Exercise –
Please reproduce the data below from the line with "Identify the location of user-name: Maya" to the line with "I want to click on deals-button: DEALS, so", including both of those lines.

(Records from a dataset)
◆ ◆ ◆ ◆ ◆
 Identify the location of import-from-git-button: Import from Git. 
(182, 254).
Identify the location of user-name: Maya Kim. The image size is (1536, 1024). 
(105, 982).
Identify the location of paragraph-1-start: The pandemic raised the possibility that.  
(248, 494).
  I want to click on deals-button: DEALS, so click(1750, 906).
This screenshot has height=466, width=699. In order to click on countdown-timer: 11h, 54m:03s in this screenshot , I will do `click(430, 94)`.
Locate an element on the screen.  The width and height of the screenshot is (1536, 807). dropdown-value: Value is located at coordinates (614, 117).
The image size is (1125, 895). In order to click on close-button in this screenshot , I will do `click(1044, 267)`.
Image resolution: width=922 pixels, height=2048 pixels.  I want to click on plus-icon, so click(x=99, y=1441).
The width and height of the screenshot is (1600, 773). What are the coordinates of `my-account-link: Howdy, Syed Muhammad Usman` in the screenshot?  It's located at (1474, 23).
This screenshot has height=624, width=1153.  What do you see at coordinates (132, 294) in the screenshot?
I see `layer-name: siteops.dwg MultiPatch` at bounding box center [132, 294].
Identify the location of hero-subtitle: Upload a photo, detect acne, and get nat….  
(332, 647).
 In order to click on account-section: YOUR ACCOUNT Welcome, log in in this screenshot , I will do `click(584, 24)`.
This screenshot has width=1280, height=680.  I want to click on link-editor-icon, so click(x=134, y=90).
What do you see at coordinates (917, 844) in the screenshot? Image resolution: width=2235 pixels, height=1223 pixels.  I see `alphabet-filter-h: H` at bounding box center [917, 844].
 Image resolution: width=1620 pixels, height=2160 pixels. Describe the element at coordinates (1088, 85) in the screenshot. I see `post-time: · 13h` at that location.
◆ ◆ ◆ ◆ ◆
Exercise result –
Identify the location of user-name: Maya Kim. The image size is (1536, 1024). 
(105, 982).
Identify the location of paragraph-1-start: The pandemic raised the possibility that.  
(248, 494).
  I want to click on deals-button: DEALS, so click(1750, 906).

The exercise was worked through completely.